Come, I will make the continent indissoluble.
I will make the most splendid race the sun ever shone upon,
I will make divine magnetic lands,
With the love of comrades
With the life-long love of comrades.

I will plant companionship thick as trees along all the rivers of America and along
the shores of the great lakes and all over the prairies,
I will make inseperable cities with their arms about each other’s necks,
By the love of comrades
By the manly love of comrades.

For you these from me, O Democracy , to serve you ma femme!
For you, for you I am trilling these songs

Even earlier, there had been this: Poem of Remembrance for a Girl or a Boy of These States  (1856)

You just maturing youth! You male or female!
Remember the organic compact of These States,
Remember the pledge of the Old Thirteen thenceforward to the rights, life, liberty, equality of man,
Remember what was promulgated by the founders, ratified by The States, signed in black and white by the Commissioners, and read by Washington at the head of the army,
Remember the copious humanity streaming from every direction toward America;
Remember the hospitality that belongs to nations and men (Cursed be nation, woman, man, without hospitality!)
Remember, government is to subserve individuals,
Not any, not the President, is to have one jot more than you or me,
Nor any habitant of America is to have one jot less than yuo or me.

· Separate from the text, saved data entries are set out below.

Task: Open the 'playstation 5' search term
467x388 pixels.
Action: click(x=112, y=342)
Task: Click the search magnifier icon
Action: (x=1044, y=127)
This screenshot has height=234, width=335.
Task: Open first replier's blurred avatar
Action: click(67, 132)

Anticipate when the thirty or fifty millions, are to become the hundred or two hundred millions, or equal freemen and free women, amicably joined.

Recall ages – One age is but a part- ages are but a part;
Recall the angers, bickerings, delusions, superstitions, of the idea of caste,
Recall the bloody cruelties and crimes

Anticipate the best women
I say an unnumbered new race of hardy and well-defined women are to spread through all These States,
I say a girl fit for These States must be free, capable, dauntless, just the same as a boy.

Anticipate your own life – Retract with merciless power,
Shirk nothing – retract in time – Do you see those errors, diseases, weaknesses, lies, thefts?
Do you see that lost character? – Do you see decay, consumption, rum-drinking, dropsy, fever, mortal cancer or inflammation?
Do you see death, and the approach of death?

Again, from  Democratic Vistas

“As the greatest lessons of Nature through the universe are perhaps the lessons of variety and freedom, the same present the greatest lessons also in New World politics and progress..”

citing John Stuart Mill on Liberty, he writes, (there should be) “two main constituents, or sub-strata, for a truly grand nationality – first, a large variety of character – and second, full play for human nature to expand itself in numberless and even conflicting directions – (seems to be for general humanity much like the influences that make up, in their limitless field, that perennial health-action of the air we call the weather – an infinite number of currents and forces, and contributions, and temperatures, and cross purposes, whose ceaseless play of counterpart upon counterpart brings constant restoration and vitality.”